Tribunal Administratif de la Guyane — Décision N° TA106-2000659

jeudi 15 décembre 2022

JuridictionTribunal Administratif de la Guyane
SectionTribunal Administratif de la Guyane
N° DossierTA106-2000659
TypeDécision
RecoursExcès de pouvoir
PublicationC
Formation1ère Chambre
Avocat requérantCHOW CHINE

Texte intégral

Vu la procédure suivante :

Par une requête et un mémoire, enregistrés le 26 août 2020 et le 25 octobre 2022, Mme A B doit être regardée comme demandant au tribunal :

1°) d'annuler la décision du 11 juin 2020 par laquelle le président de la collectivité territoriale de Guyane a rejeté sa demande de communication de documents administratifs ;

2°) d'enjoindre au président de la collectivité territoriale de Guyane de lui communiquer les documents sollicités ;

3°) de mettre à la charge de la collectivité territoriale de Guyane la somme de 1 000 euros au titre de l'article L. 761-1 du code de justice administrative.

Elle soutient que :

- la commission d'accès aux documents administratifs a rendu un avis favorable à la communication des documents sollicités ;

- la communication de ces pièces permettrait d'apporter " un nouvel éclairage dans le cadre de sa demande de reconnaissance d'une maladie professionnelle, d'un accident de travail et de la faute inexcusable de l'employeur au regard des faits relatés ".

Par des mémoires en défense, enregistrés le 20 novembre 2020 et le 14 octobre 2022, la collectivité territoriale de Guyane, représentée par Me Chow-Chine, conclut au rejet de la requête et à ce que la somme de 3 500 euros soit mise à la charge de Mme B au titre des dispositions de l'article L. 761-1 du code de justice administrative.

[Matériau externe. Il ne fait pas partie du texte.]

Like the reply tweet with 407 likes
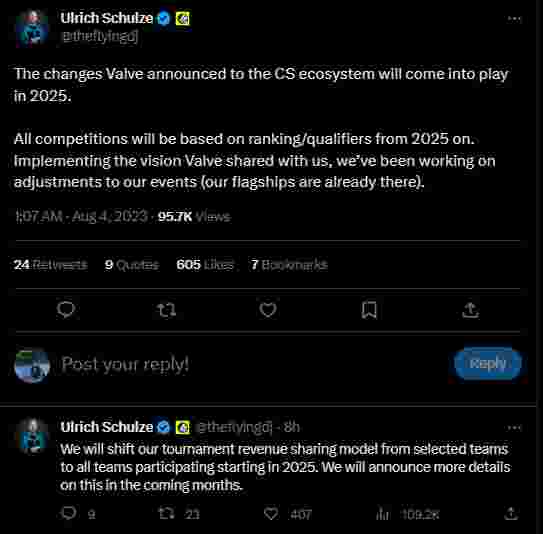The height and width of the screenshot is (534, 543). point(271,514)
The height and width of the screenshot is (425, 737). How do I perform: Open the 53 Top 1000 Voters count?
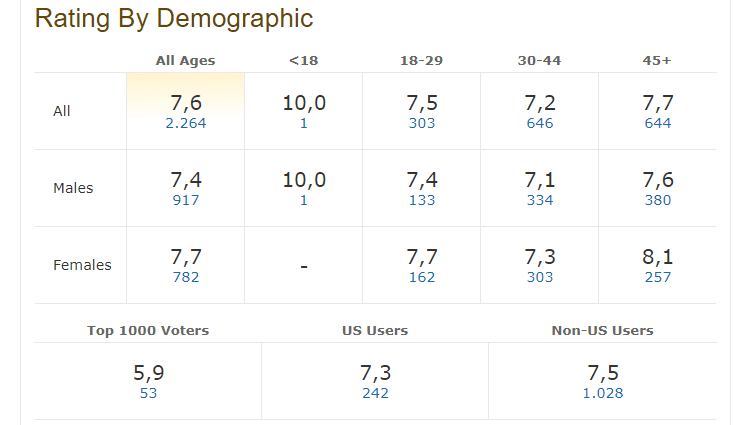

Elle fait valoir, à titre principal, que la requête est irrecevable et, subsidiairement, que les moyens soulevés par la requérante ne sont pas fondés.

Par des courriers du 5 janvier 2022 et du 10 octobre 2022, les parties ont été informées, en application des dispositions de l'article R. 611-7 du code de justice administrative, de ce que le jugement était susceptible d'être fondé sur des moyens d'ordre public relevés d'office, tirés de :

- la tardiveté de la requête en raison de la méconnaissance du délai de deux mois pour saisir le tribunal ;

- de l'irrecevabilité des conclusions aux fins d'annulation et d'injonction de la requête en raison de la tardiveté de la saisine de la Commission d'accès aux documents administratifs.

Vu les autres pièces du dossier.

Vu :

- le code des relations entre le public et l'administration ;

- le code de justice administrative.

Les parties ont été régulièrement averties du jour de l'audience.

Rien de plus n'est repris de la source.